PMT is preferable for patients with extensive IVCT, severe symptoms, and a high thrombus burden, as it provides better immediate removal of thrombus and relief of symptoms than CDT. Still, CDT may be reasonable for patients with contraindications to PMT or a lower thrombus burden. Future studies should develop clear, standardized selection criteria for clinicians to determine the most appropriate intervention30. The duration of anticoagulation following PMT or CDT is not well established. Current guidelines suggest three to six months of anticoagulation therapy after DVT; however, the duration of anticoagulation therapy is not clear for patients with IVCT receiving PMT or CDT. Future studies must assess anticoagulation optimization based on clot burden, residual venous obstruction, and patient-specific risk factors31. For high-risk patients, such as those with extensive IVCT and a history of PE, a combination of PMT, prolonged anticoagulation therapy, and imaging surveillance may be warranted for complications. Future clinical trials should determine if encouraging clot removal immediately after PMT and long-term anticoagulation therapy results in better outcomes than optimal medical management32.

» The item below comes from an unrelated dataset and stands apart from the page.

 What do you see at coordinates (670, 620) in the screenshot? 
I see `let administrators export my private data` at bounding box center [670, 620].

Our research is consistent with the most recent guidelines issued by the American College of Chest Physicians (ACCP), European Society of Cardiology (ESC), and the National Institute for Health and Care Excellence (NICE), which recommend anticoagulation as the first-line choice for DVT, and that endovascular interventions be performed in select individuals with acute, severe or extensive iliofemoral DVT. Our study validates the hypothesis that PMT achieves significantly better thrombus clearance and alleviates clinical symptoms, emphasizing its role in treating DVT in appropriately selected patients33. However, unlike the existing guidelines, which fail to make recommendations specifying when PMT is preferable to CDT for ICIVC, our data suggests that PMT ± CDT yields greater short- and mid-term outcomes than CDT ± CT. More studies will be required to validate our findings further and potentially amend treatment recommendations33.

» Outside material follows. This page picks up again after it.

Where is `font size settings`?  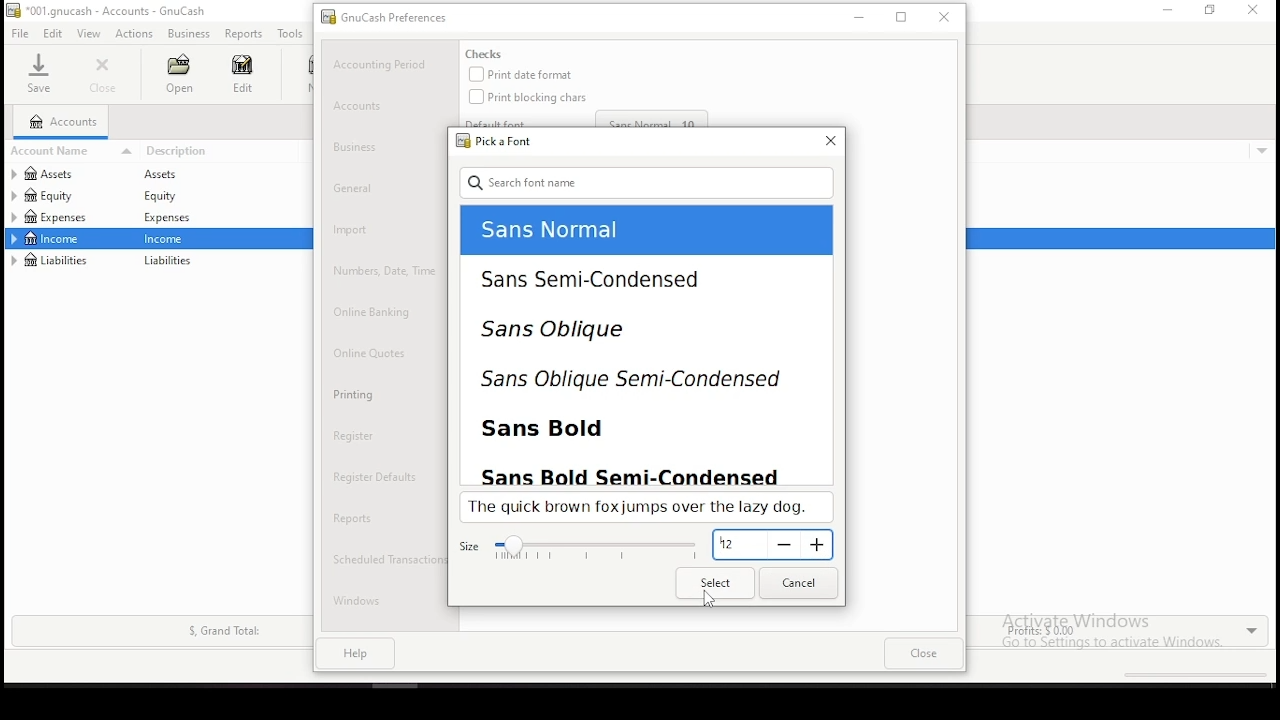 font size settings is located at coordinates (579, 547).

This research was a single-site, retrospective study, which adds to selection bias and restricts generalizability. Multisite prospective studies must validate these results and assess applicability to different clinical settings34. Moreover, the treatment groups were unbalanced (PMT ± CDT = 77, CDT ± CT = 21, conservative = 16), which may have impacted the comparative analyses. In future studies, propensity score matching or statistical adjustment approaches will be appropriate to reduce the impact of selection bias and enhance the findings35. The lack of long-term recurrence data after two years is a limitation of this study. Additionally, treatment allocation was not randomized and was impacted by patient preferences, physician recommendations, and financial constraints, which resulted in confounding by indication, as the patient population who received PMT ± CDT or CDT ± CT may have differed from the conservative treatment group on other or baseline characteristics. Randomized controlled trials (RCTs) are needed to validate that PMT is superior to other treatments and to develop a clearer treatment algorithm for different settings36.

Conclusion

This study showed that PMT ± CDT and CDT ± CT are effective treatments for LEDVT using IVCT, resulting in greater thrombus resolution, symptom relief, and venous patency. As PMT ± CDT and CDT ± CT become more widely utilized, their role in improving clinical outcomes and symptoms of PTS is becoming clearer. More studies in this field should focus on defining optimal patient selection, anticoagulation protocols, and long-term outcomes. In general, our findings support the use of PMT ± CDT in clinical practice to enhance the treatment of IVCT.

Fig. 1
figure 1

VCSS and villalta scores at 1-year and 2-year follow-ups. (AB) Differences in VCSS between each patient group at follow-up visits, year 1 and year 2. (CD) Villalta scores across groups over the same time points. The lower scores reflect better venous function and reduced severity of post-thrombotic syndrome in patients treated with PMT compared to CDT and conservative management.